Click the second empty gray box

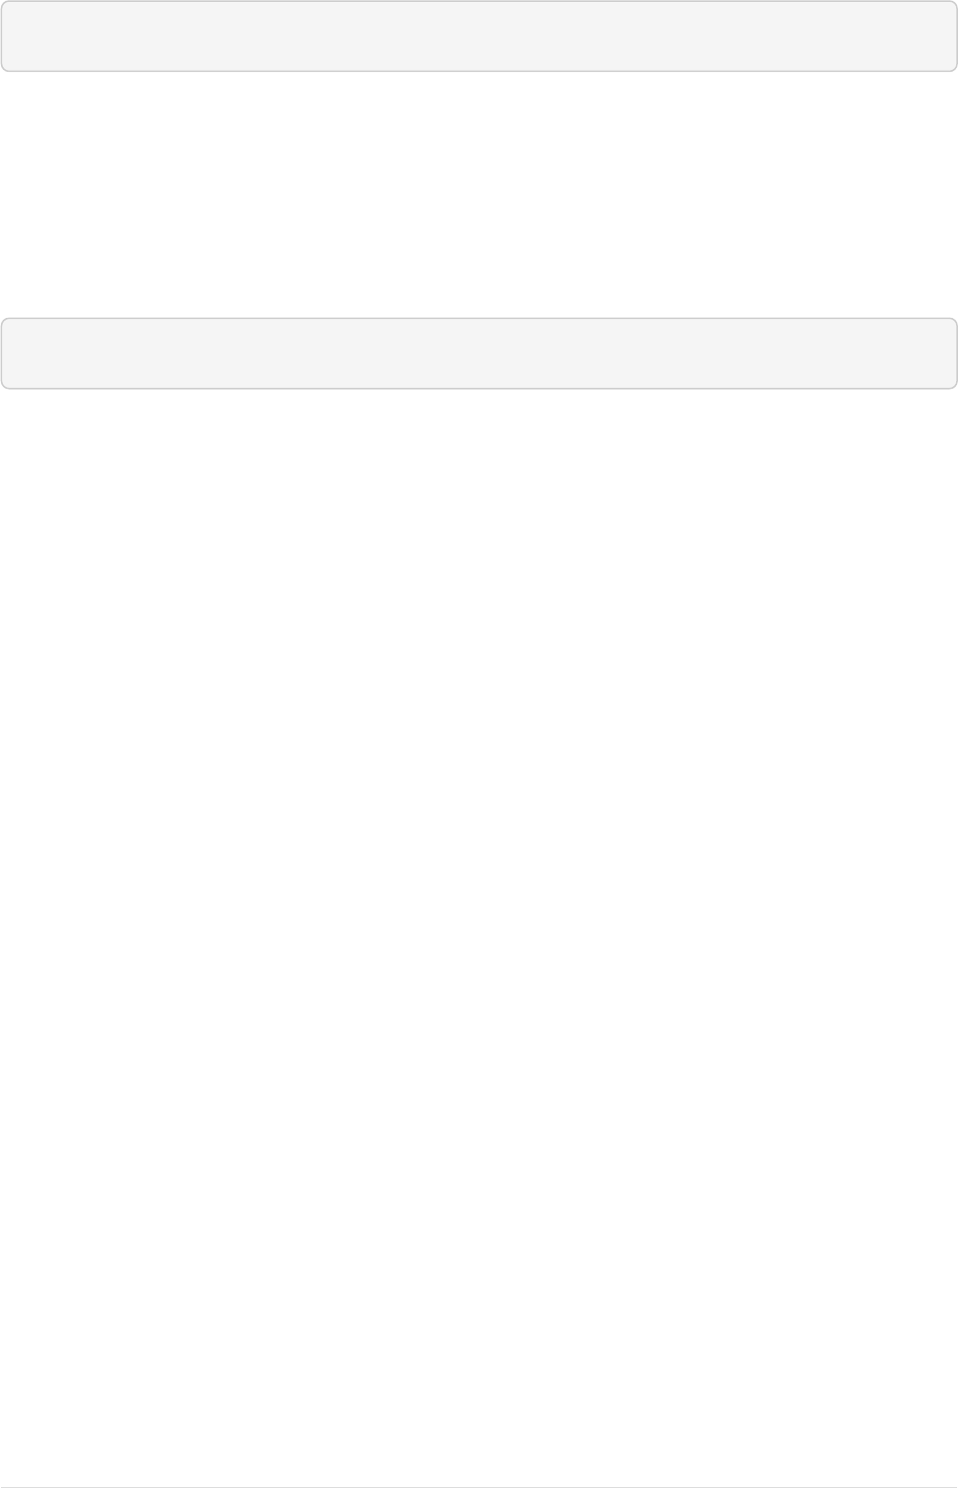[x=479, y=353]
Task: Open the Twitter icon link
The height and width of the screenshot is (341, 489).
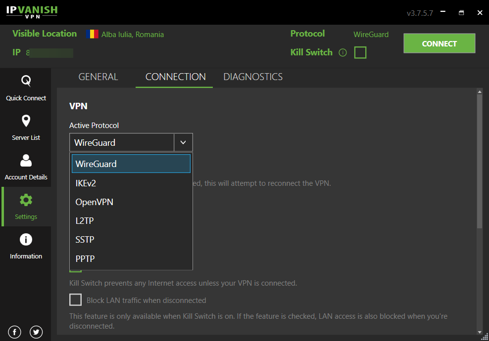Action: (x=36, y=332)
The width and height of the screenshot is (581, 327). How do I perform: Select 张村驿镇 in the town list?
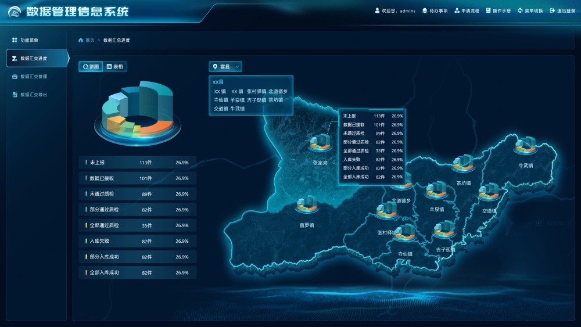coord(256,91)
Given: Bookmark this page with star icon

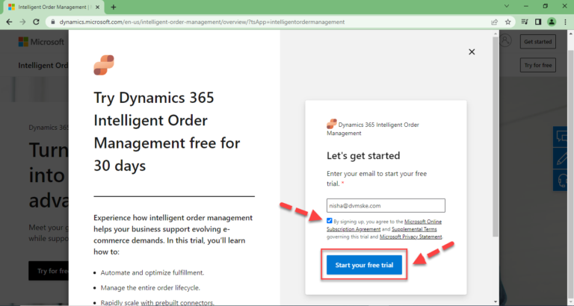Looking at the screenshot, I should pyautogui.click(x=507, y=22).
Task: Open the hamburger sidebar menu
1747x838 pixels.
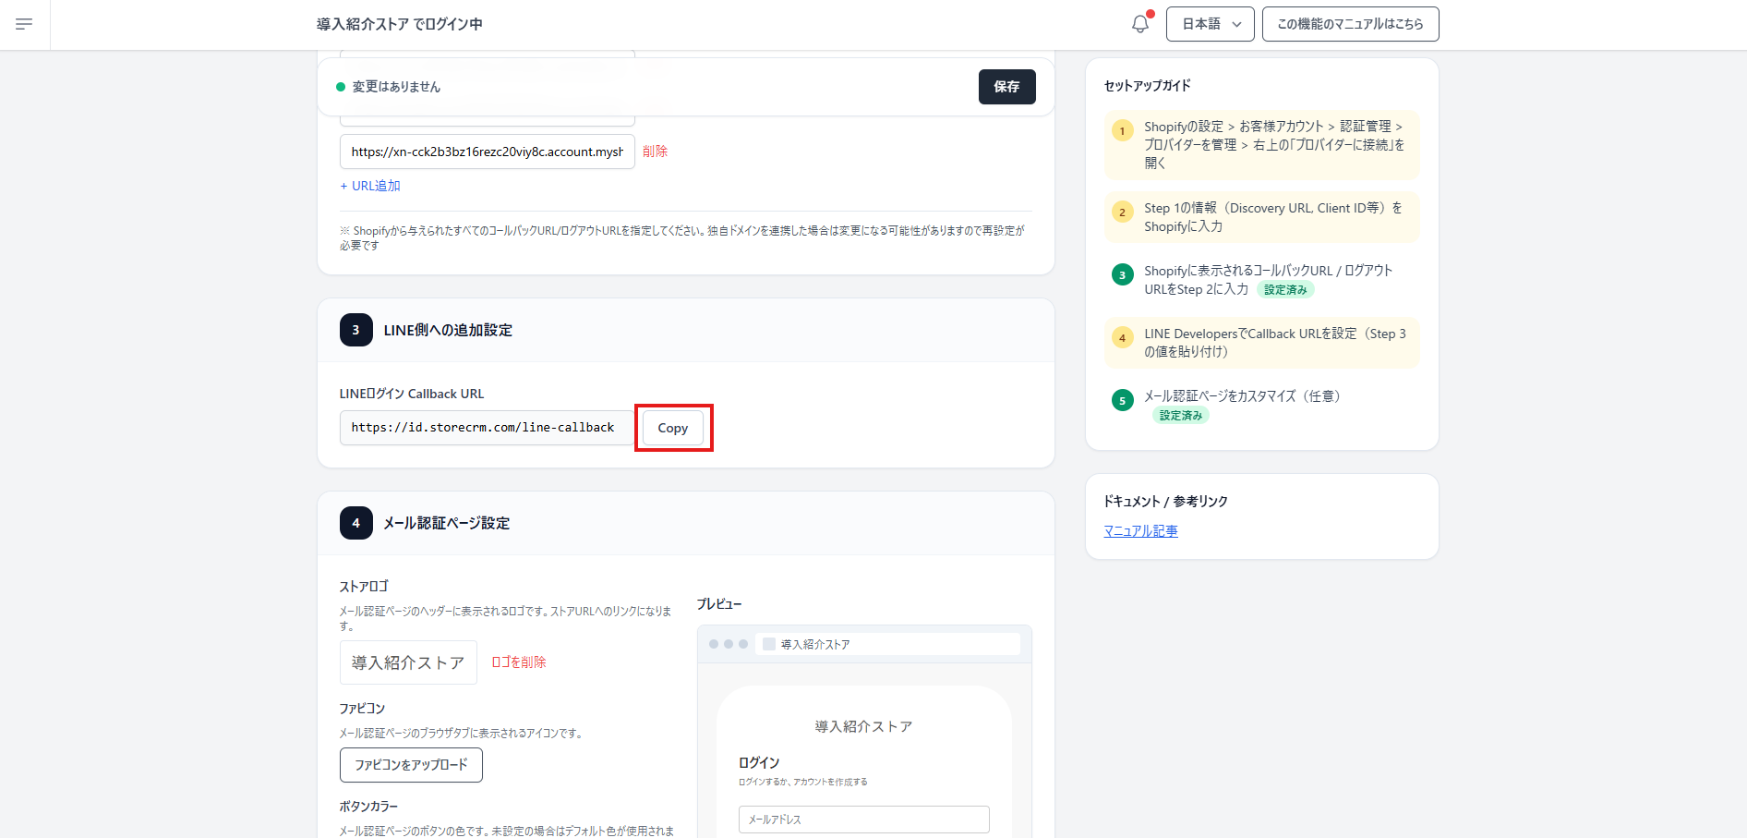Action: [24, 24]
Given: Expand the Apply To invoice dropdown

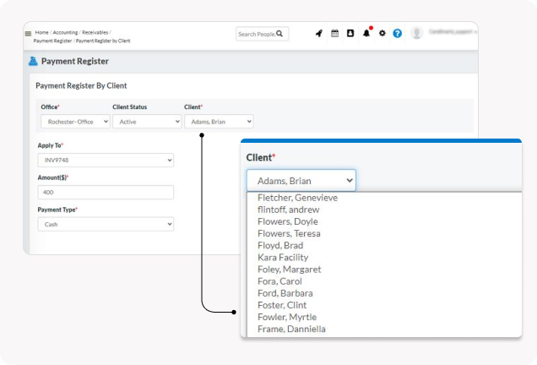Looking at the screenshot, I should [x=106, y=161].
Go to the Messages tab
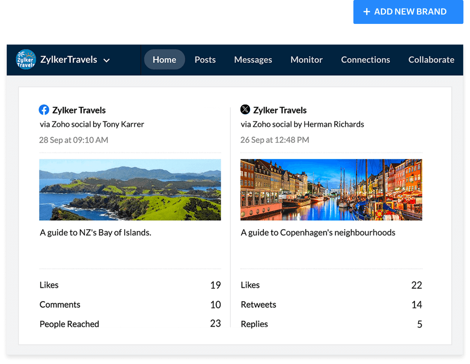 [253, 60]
════════════════════
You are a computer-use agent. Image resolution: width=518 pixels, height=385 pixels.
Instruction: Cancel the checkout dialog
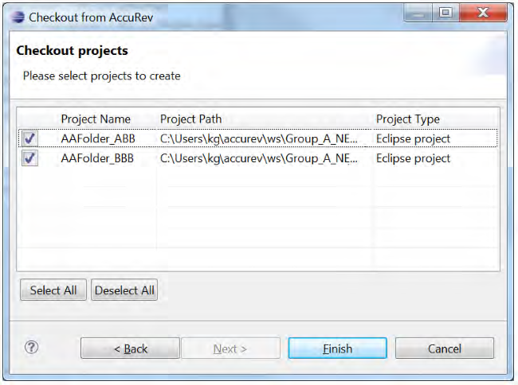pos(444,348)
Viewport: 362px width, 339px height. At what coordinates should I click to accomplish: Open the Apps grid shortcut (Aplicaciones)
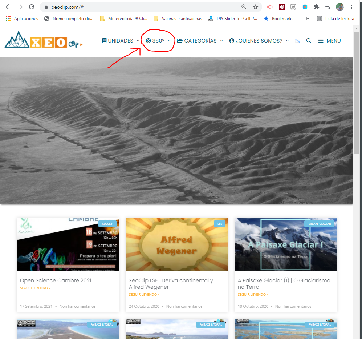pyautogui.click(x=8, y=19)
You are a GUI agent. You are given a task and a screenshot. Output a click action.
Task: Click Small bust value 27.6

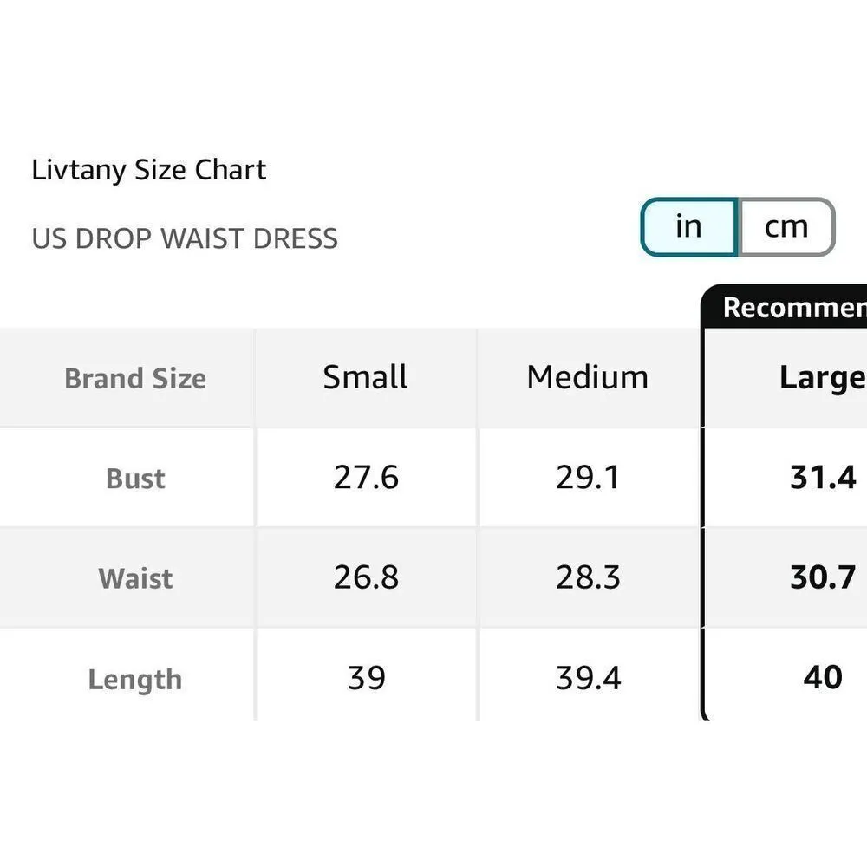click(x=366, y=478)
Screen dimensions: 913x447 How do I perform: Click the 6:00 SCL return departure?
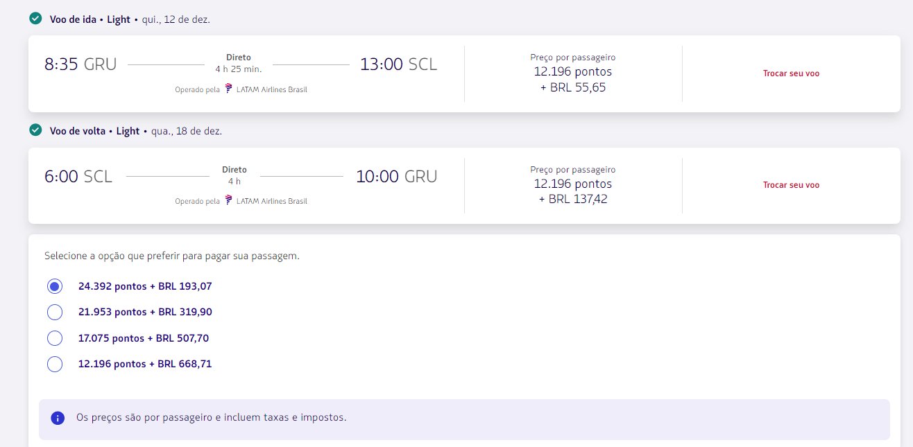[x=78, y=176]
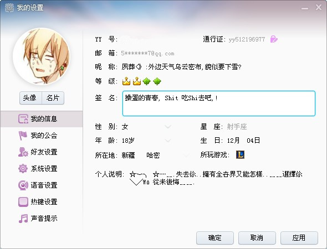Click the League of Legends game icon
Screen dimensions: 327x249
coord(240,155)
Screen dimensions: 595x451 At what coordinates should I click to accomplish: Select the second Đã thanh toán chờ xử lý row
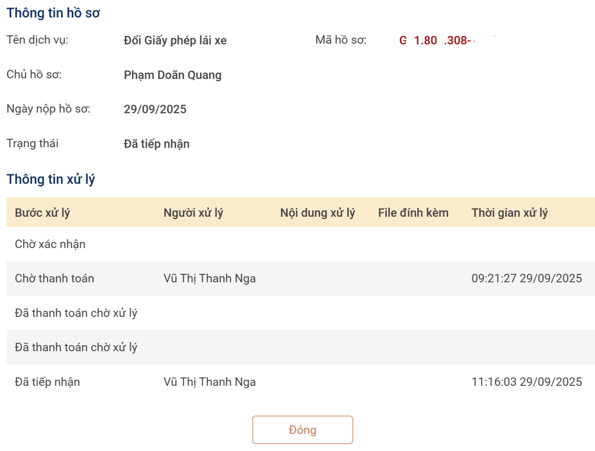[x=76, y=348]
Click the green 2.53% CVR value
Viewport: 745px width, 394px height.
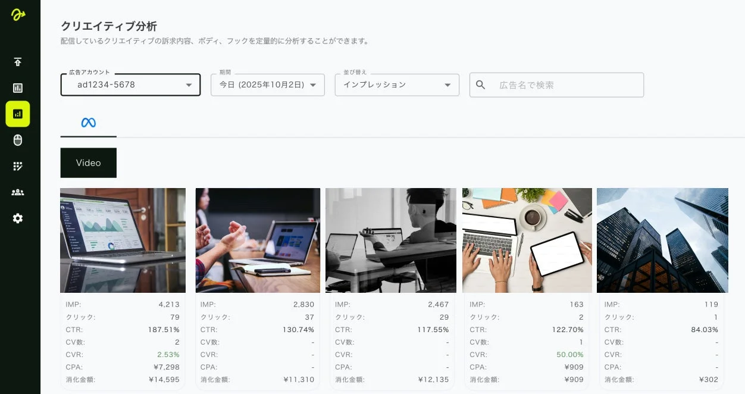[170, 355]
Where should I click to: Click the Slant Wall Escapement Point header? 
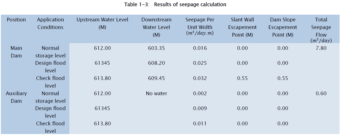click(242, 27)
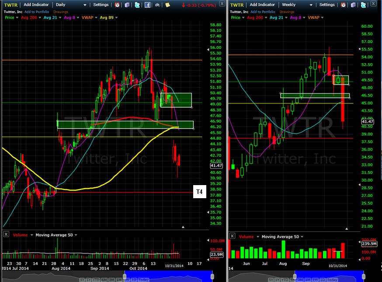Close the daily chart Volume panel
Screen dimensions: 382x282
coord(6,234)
════════════════════
TASK TO CARRY OUT>
Search the lines above for the string "agent" and copy each line that has it.

OUTPUT OF THE TASK>
You are a computer-use agent. Image resolution: width=518 pixels, height=385 pixels.
You are a GUI agent. You are given a task and a screenshot. Output a click action.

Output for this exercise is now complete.